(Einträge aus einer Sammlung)
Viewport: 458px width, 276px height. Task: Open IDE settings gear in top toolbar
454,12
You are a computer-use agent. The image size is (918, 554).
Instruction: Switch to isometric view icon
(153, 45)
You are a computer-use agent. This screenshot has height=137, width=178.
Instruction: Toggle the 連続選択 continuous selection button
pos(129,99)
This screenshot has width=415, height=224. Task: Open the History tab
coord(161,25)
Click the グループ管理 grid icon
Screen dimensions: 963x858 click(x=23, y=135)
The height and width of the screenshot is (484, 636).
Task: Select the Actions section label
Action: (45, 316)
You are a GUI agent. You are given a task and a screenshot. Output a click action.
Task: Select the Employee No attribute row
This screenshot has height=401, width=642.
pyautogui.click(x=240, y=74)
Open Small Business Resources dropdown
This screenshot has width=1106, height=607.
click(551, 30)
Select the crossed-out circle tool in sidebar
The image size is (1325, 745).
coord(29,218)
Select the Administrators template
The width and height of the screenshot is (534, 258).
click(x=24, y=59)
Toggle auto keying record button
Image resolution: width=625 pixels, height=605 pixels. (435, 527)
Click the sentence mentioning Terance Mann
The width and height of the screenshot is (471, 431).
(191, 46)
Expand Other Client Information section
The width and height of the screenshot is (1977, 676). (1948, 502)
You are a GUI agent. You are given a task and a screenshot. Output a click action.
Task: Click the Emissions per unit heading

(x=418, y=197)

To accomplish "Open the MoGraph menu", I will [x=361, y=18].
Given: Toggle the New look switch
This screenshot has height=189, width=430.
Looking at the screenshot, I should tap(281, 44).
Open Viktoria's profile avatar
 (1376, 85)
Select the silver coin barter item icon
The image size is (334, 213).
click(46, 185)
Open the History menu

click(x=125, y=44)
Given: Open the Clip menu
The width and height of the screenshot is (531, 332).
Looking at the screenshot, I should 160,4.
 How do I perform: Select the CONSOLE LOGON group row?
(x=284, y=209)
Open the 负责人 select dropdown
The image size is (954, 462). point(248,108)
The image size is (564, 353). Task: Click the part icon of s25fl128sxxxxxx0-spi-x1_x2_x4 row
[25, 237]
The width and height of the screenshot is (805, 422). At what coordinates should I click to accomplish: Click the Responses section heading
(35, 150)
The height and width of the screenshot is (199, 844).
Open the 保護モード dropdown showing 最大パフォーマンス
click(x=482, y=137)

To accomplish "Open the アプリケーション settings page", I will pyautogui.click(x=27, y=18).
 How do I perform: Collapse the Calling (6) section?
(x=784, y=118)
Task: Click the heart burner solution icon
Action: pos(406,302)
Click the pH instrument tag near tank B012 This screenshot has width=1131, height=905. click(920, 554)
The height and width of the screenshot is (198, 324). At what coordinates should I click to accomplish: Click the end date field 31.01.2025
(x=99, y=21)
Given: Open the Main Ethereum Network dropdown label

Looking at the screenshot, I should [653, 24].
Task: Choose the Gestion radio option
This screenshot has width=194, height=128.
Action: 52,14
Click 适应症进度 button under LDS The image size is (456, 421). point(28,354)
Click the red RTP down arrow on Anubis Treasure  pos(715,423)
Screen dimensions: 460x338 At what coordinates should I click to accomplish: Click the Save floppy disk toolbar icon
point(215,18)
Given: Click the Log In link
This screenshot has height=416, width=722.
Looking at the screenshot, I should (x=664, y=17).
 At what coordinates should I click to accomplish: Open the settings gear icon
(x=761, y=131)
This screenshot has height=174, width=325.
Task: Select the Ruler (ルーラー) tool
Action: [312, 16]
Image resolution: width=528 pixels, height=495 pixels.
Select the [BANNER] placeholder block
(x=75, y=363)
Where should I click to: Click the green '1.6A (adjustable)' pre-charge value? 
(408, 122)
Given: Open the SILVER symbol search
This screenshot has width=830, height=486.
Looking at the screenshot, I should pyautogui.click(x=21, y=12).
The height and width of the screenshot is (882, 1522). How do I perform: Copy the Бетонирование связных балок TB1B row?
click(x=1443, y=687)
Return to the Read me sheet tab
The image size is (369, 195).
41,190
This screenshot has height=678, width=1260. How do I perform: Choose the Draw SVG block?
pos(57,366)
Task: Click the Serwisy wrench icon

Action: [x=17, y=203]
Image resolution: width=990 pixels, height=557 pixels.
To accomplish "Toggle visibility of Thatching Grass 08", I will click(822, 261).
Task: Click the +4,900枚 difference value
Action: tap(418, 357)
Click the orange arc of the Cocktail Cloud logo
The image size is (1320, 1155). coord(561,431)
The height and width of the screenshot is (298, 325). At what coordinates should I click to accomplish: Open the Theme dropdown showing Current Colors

Zu lösende Aufgabe.
Zähle, wie viele Zeilen der Einträge die Zeichenfolge „heading“ enthalten, wobei Groß- und Kleinschreibung zu beachten ist. Gib nur die Zahl an.

Vollständige Antwort.
2